Southern Co. boosted CEO Thomas Fanning’s pay package nearly 34 percent last year, to $15.8 million, although much of the compensation was related to changing valuations of his pension benefits.

Still, Fanning's non-pension pay such as salary, stock awards and bonus increased by $930,000 — equivalent to a nearly 8 percent raise — even as the Atlanta-based utility struggled with mounting cost overruns at two of its biggest power plant projects.

Last week Westinghouse Electric, the key contractor building two new reactors for Georgia Power at the Plant Vogtle nuclear plant near Augusta, filed for bankruptcy protection.

Georgia Power, the lead partner on the project and a Southern Co. subsidiary, scrambled to keep work going on the project while it analyzes whether it is still viable, and how much it will cost to complete.

The fallout from Westinghouse’s Chapter 11 reorganization is widely expected to bring more costs and delays to the project, already about three years behind original schedule.

Another Southern subsidiary, Mississippi Power, has been hit with delays and cost overruns as it struggles to get an advanced-technology “clean coal” power plant running properly.

Despite the troubled projects, Southern’s profit grew last year by about 4 percent, to $2.5 billion.
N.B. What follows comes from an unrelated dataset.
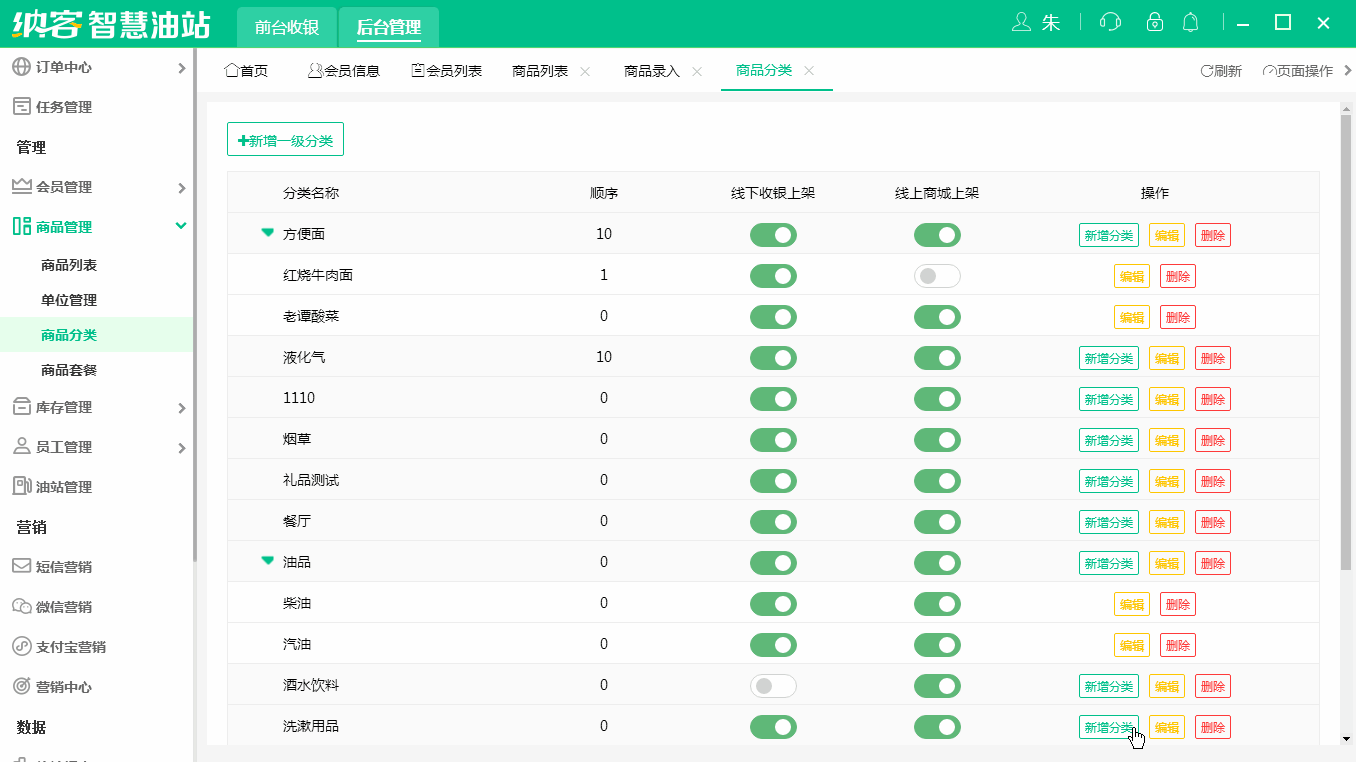1356x762 pixels.
Task: Open the 前台收银 menu
Action: pyautogui.click(x=285, y=28)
Southern, in a regulatory filing that includes executive compensation, said 2016 “was a successful year for us” and that Fanning and other top executives exceeded pay performance goals tied to the profits, although those targets excluded the impact of the Mississippi plant’s issues and certain other costs.
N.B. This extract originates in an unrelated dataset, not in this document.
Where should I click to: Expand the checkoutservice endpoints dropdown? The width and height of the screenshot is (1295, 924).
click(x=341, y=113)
Last year, Fanning, 60, received a package including $1.3 million in salary, a $2.7 million bonus, $7.8 million in stock awards, and $119,667 in perks such as personal use of company aircraft and financial planning services. Southern estimated that the value of Fanning’s pension benefits increased by almost $3.9 million last year because of various factors such as lower interest rates and Fanning’s pay increases and rising age.